In a nationally televised speech announcing his decision to scrap the Yasuní-ITT initiative, Correa lashed out at rich countries for failing to provide cash promised in 2007 to fund the programme. “Let no one be fooled, the fundamental reason this failed is because the world is hypocritical,” Correa said. “Unfortunately, we have to say that the world failed us.”

Concern that the programme was in jeopardy had been mounting in recent months among the initiative’s backers as funding failed to materialise.

The UN-backed Yasuní-ITT initiative was a pioneering climate change agreement in which governments and environmental groups from around the world said they would pay Opec member Ecuador not to develop a major oilfield.

In exchange for not developing the Ishpingo-Tiputini-Tambococha (ITT) oilfield, which sits in the Yasuní National Park, backers of the scheme pledged to pay Ecuador $3.6bn, half the value at the time of the field’s 920m barrels of oil reserves. When the agreement was announced, the field accounted for nearly a quarter of the country’s proved reserves, though recent reserves upgrades means it now makes up about 11% of reserves.

The initiative has struggled for years. It was formulated just prior to the onset of the global financial crisis and established in 2010 at the height of the developed world’s economic woes. Austerity measures put in place by the programme’s most important backers in Europe – the US was not a strong supporter of the deal – have left little money left over for the programme. Correa said that just $13.3m had been deposited in the Yasuní-ITT trust, less that 1% of the expected funds.
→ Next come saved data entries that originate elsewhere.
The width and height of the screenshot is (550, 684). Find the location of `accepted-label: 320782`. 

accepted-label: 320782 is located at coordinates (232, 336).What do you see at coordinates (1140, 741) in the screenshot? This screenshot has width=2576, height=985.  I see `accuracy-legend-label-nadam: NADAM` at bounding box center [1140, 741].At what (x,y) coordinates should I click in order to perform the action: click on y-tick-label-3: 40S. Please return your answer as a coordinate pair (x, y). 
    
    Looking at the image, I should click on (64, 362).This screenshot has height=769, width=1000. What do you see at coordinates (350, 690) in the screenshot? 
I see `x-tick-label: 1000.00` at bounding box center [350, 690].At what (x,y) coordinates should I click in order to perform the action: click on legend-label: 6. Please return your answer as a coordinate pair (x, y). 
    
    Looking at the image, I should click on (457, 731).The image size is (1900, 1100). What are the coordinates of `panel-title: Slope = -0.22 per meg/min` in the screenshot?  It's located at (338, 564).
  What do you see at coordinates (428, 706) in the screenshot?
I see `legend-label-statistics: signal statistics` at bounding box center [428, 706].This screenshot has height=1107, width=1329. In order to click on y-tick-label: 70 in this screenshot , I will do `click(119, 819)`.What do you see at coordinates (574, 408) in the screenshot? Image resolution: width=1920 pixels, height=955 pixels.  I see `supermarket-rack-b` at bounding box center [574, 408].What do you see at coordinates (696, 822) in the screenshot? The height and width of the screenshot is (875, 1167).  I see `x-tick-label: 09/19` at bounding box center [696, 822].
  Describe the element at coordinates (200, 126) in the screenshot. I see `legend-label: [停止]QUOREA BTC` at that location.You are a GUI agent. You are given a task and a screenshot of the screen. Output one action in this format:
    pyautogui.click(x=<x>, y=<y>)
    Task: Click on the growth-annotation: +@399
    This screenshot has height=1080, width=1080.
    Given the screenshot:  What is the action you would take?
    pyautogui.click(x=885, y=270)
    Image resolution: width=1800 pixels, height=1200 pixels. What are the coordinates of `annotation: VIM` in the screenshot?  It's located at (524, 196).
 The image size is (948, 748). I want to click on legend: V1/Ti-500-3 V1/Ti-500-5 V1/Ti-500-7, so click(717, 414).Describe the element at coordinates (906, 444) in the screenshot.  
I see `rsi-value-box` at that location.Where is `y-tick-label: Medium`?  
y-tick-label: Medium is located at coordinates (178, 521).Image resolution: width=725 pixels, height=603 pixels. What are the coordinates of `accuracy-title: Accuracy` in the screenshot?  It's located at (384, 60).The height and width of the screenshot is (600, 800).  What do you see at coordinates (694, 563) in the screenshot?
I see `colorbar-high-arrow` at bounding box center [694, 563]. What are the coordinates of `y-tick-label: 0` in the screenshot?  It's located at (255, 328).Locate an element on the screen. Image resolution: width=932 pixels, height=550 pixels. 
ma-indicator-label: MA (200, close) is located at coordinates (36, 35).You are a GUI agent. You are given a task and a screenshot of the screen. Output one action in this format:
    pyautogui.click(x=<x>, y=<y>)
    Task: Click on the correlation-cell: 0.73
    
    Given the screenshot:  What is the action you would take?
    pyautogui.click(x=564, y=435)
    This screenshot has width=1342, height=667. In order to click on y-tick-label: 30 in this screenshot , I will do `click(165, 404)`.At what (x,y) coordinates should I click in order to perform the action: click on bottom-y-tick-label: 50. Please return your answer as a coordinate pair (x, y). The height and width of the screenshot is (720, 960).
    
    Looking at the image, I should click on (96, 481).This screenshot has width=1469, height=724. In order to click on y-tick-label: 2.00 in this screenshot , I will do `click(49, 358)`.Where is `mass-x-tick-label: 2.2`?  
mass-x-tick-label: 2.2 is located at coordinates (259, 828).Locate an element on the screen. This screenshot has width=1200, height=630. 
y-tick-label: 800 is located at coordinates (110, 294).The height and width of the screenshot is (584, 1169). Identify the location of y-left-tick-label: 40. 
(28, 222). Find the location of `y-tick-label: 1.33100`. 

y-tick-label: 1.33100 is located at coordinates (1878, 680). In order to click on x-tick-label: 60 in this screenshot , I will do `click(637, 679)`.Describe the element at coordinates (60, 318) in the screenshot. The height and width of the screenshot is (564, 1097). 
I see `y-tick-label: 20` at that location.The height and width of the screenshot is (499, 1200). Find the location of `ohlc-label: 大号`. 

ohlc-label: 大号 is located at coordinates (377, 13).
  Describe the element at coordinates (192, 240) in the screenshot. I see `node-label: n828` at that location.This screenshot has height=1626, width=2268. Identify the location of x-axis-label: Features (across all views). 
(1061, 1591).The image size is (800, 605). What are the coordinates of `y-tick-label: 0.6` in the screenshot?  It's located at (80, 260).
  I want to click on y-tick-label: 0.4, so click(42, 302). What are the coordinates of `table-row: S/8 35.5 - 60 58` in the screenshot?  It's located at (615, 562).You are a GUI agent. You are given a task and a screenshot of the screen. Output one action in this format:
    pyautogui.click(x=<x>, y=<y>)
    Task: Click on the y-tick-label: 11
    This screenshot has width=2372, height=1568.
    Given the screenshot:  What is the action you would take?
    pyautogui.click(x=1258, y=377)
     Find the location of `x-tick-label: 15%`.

There was also some mistrust by some governments over Correa’s handling of the programme’s funds. He had pledged to spend money set aside in the on clean energy development, protection of the Yasuní National Park and support for indigenous communities in the region. But there were no formal accountability measures in place to control how the funds were spent. Others were concerned that Correa or a future government could go ahead and develop the oilfields anyway.

Correa said that the oil reserves at the ITT field were an important source of wealth for the country and could not be ignored. He said that new technology made available in recent years to develop the field’s extra-heavy oil reserves meant it was now worth more than $18bn. "We have a clear conscience. Yasuní-ITT has been the most serious and concrete proposal in the fight against climate change, but we need to ensure the livelihoods of our people, especially the poorest,” Correa said.

The announcement comes as Ecuador tries to drum up new investment for its oil sector. The country has put 13 blocks in the southeastern Amazonian region up for bidding. The original deadline for bids was 30 May, but that has been delayed to 28 November.

State-run Petroamazonas will take over as operator of the ITT field, but the company will likely need help developing the field. Western investors have largely avoided new investment in Ecuador’s oilpatch since Correa reformed the country’s oil contracts in 2010.

Petroamazonas could instead turn to a foreign state-owned oil company. It works with Venezuela’s PdV on a nearby heavy-oil field, but the Venezuelan company is likely too financially strained with its commitments at home to take on a major new project. One of China’s state-run companies would be a more likely candidate. China has deepened its ties with Ecuador’s energy industry over recent years. It has offered the country billions of dollars in oil-for-loans deals and promised investment in a major new refining project, seen as a crucial strategic investment by the Ecuadorian government.